The joy of reading, the right book!
Last Tuesday, an elderly gentleman walked into my consulting room and introduced himself as Suryanarayana Rao, a retired engineer, who had served in many States, across the country.
He said that he was a full ninety-two years old but to me he seemed only to be a full seventy-two at the most, going by the energy and enthusiasm his smile radiated and the erect and upright carriage with which he strode into my room, like a soldier, still in service.
He very eagerly extended his hand but I very politely refused to shake it, excusing myself by saying that a doctor was not the best of persons to shake hands with, especially while he was at his work. But I assured him that we would certainly shake hands every time we met, if we happened to meet anytime, at any other place, in the future.
To this he said that he was not at all apprehensive about catching an infection from me because in the past fifty years, he never once had any occasion to see any doctor for treatment of any ailment, major or minor. But he said that once before those fifty years of good health, he had needed a doctor’s help just once, when he was bitten by a stray dog, as he was riding to work, on his motorcycle.

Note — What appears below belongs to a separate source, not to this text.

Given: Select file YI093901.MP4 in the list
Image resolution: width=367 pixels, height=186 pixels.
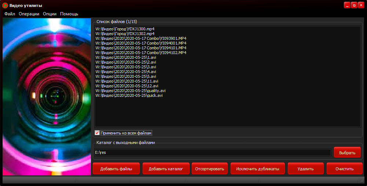Looking at the screenshot, I should pyautogui.click(x=140, y=38).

That was when I reassured him that the consequences of being bitten by stray dogs were no longer as painful as they had been in the days when he was bitten. I explained to him that unlike in the distant past, when a victim of dog bite had to receive a full course of fourteen, very painful injections around the navel, dog bite victims, even when badly bitten, could now be managed with exactly half the number of injections, which were almost painless!
Here I would like to digress a little from my narration and clarify that when I talk of injections being painless in the present era, I’m only talking of all others to whom I prescribe them. When it comes to myself taking any injection, however trivial, I am a real dodger. That is why I always used to dread the mandatory cholera vaccinations that used to be administered to us in our school days, with the onset of the summer months, just before our exams were due. That is how scared I am of being at the wrong end of the hypodermic needle.